Interim Budget 2019-20: a premium on poll, discount on reforms.

   By Ravi Shanker Kapoor ,  01-Feb-2019
Interim Budget 2019-20:  a premium on poll, discount on reforms.

Since the defining feature was populism, there was not even a mention of the economic reforms that the government wants to carry out

The interim Budget for 2019-20 that Finance Minister Piyush Goyal presented on Friday was clearly intended to please key constituencies, especially farmers, the middle class (especially the salaried), and small traders and businessmen. These are the sections which have been particularly unhappy with the Narendra Modi government. The ruling party, it seems, hopes that by the forthcoming poll it would be able to conciliate those whose feathers it has ruffled in the last five years.

In his Budget speech, Goyal said, “To provide an assured income support to the small and marginal farmers, our Government is launching a historic programme namely Pradhan Mantri Kisan Samman Nidhi (PM-Kisan). Under this programme, vulnerable landholding farmer families, having cultivable land up to 2 hectares, will be provided direct income support at the rate of Rs 6,000 per year.” 

The income will be transferred directly into the bank accounts of beneficiary farmers. Fully funded by Union government, it will benefit about 12 crore small and marginal farmer families. The programme, to be made effective from December 1, 2018, will cost about Rs 75,000 crore in 2018-19. Which means that the taxpayer will be further tormented.

Another big takeaway is the Pradhan Mantri Shram Yogi Maandhan scheme. This intends to provide a fixed monthly pension to 10 crore unorganized sector workers at the rate of Rs 3,000 per month after 60 years of age with an individual contribution of Rs 55-100 per month. 

“A sum of Rs 500 crore has been allocated for the scheme. Additional funds will be provided as needed. The scheme will also be implemented from the current year,” the Finance Minister said. The numbers don’t add up though, but then who cares about such nitty-gritty in the poll period.

A major relaxation is to the middle class, a big constituency of the Bharatiya Janata Party’s. Annual incomes up to Rs 5 lakh have been fully exempted from the income tax. This translates into over Rs 23,000 crore tax relief to three crore taxpayers. Standard deduction has been raised to Rs 50,000 from the present Rs 40,000. The TDS threshold has gone up from Rs 10,000 to Rs 40,000 on interest earned on bank and post office deposits. 

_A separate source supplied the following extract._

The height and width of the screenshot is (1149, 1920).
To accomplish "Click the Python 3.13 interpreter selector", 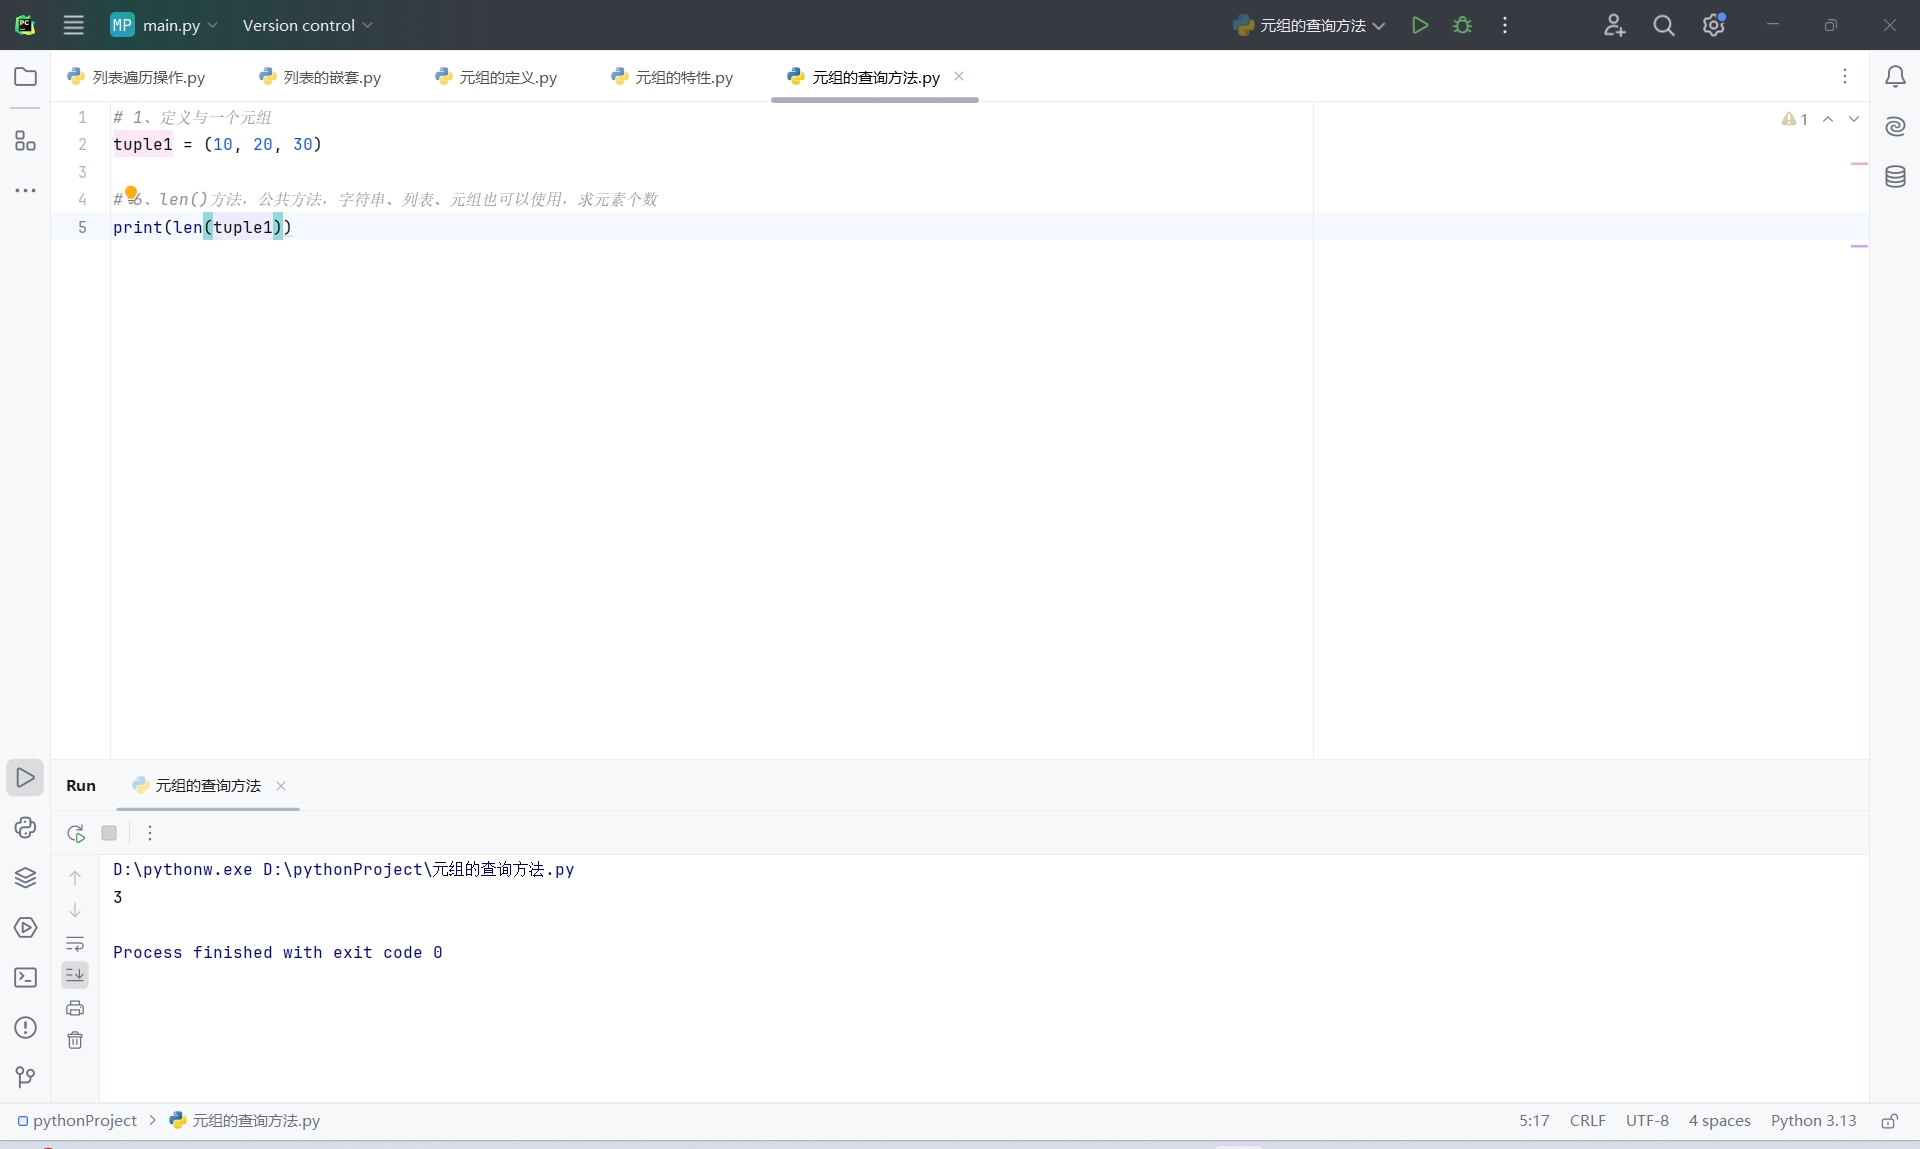I will (x=1813, y=1121).

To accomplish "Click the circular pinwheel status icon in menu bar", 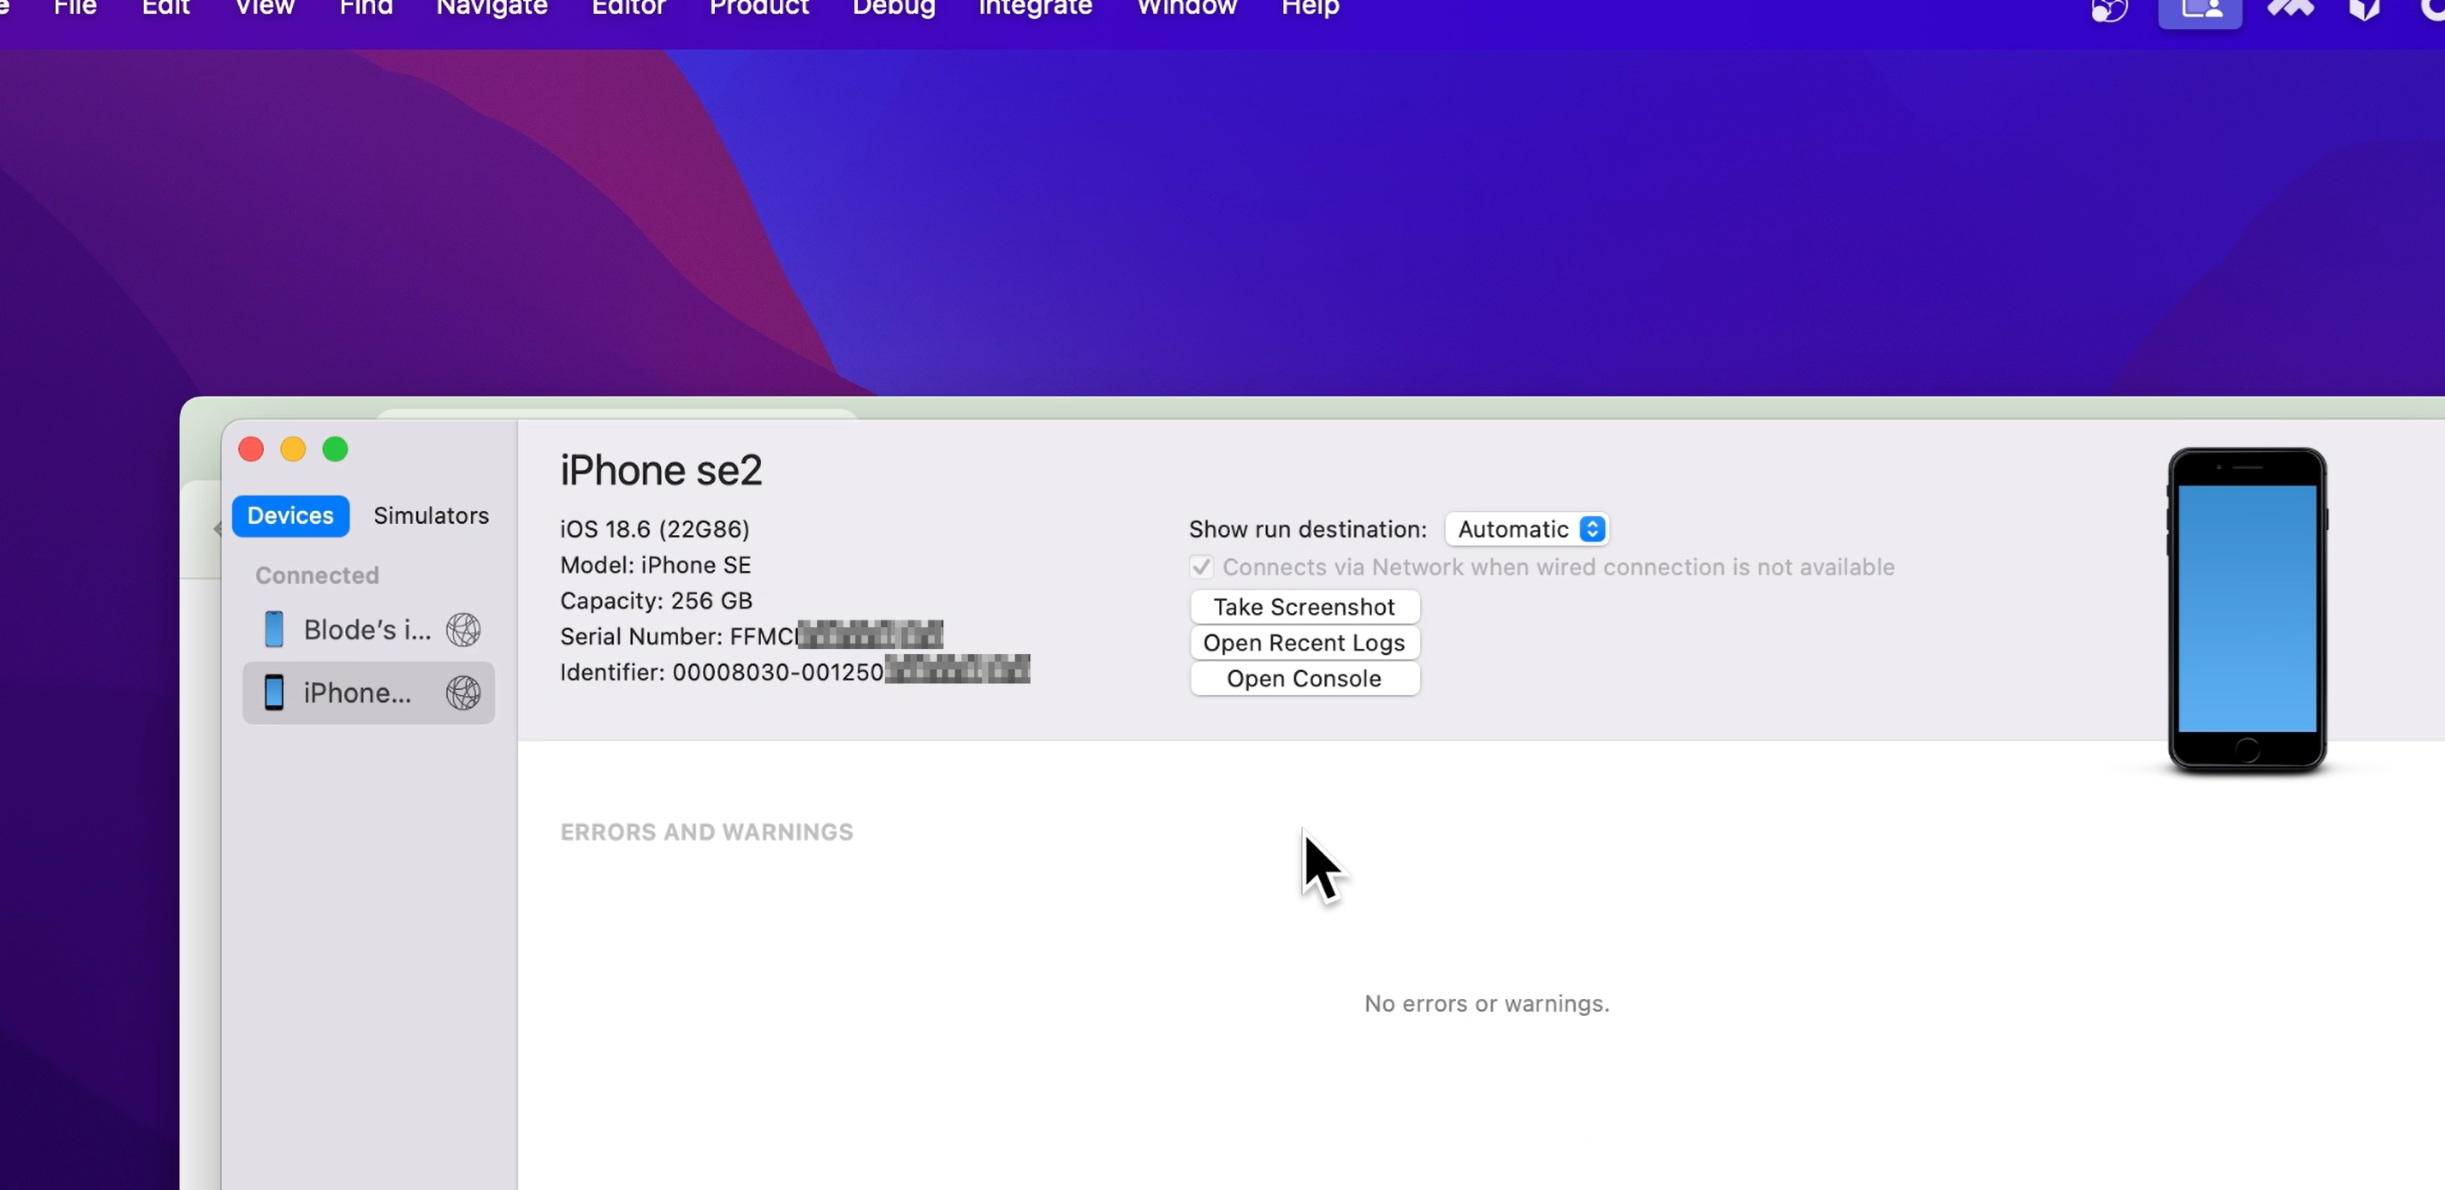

It may be recalled that there was a huge expectation that the Modi regime would do this immediately after coming to office. The government, however, dragged its feet, giving only incremental benefits to Middle India. It is a few months before the general election that it has woken up to the concerns of the middle class.

The incomes above Rs 5 lakh per year will continue with the existing rates.

Further, tax has been exempted on notional rent on a second self-occupied house. The housing and real estate sector to get a boost, as the TDS threshold for deduction of tax on rent will be increased from Rs 180,000 to Rs 240,000.

The benefit of rollover of capital gains has been increased from investment in one residential house to two residential houses for capital gains up to Rs 2 crore.

The tax benefits for affordable housing have been extended till March, 31, 2020, under Section 80-IBA of Income Tax Act.

The tax exemption period on notional rent, on unsold inventories, extended from one year to two years.

On the macroeconomic front, the government’s performance has been okay. The government will now focus on debt consolidation along with fiscal deficit consolidation programme. The fiscal deficit has been brought down to 3.4 per cent in 2018-19 Revised Estimates from almost 6 per cent seven years ago, Goyal said. For the next fiscal, the fiscal deficit has been pegged at 3.4 per cent of GDP. It is expected to come down to 3 per cent by 2020-21.

Total expenditure will go up by over 13 per cent to Rs 2,784,200 crore in 2019-20 BE. Capital expenditure for 2019-20 has been estimated at Rs 336,292 crore

On the whole, the interim Budget was on expected lines. The defining feature was populism. Unsurprisingly, there was not even a mention of the economic reforms that the government wants to carry out. If it wants to carry out in the first place.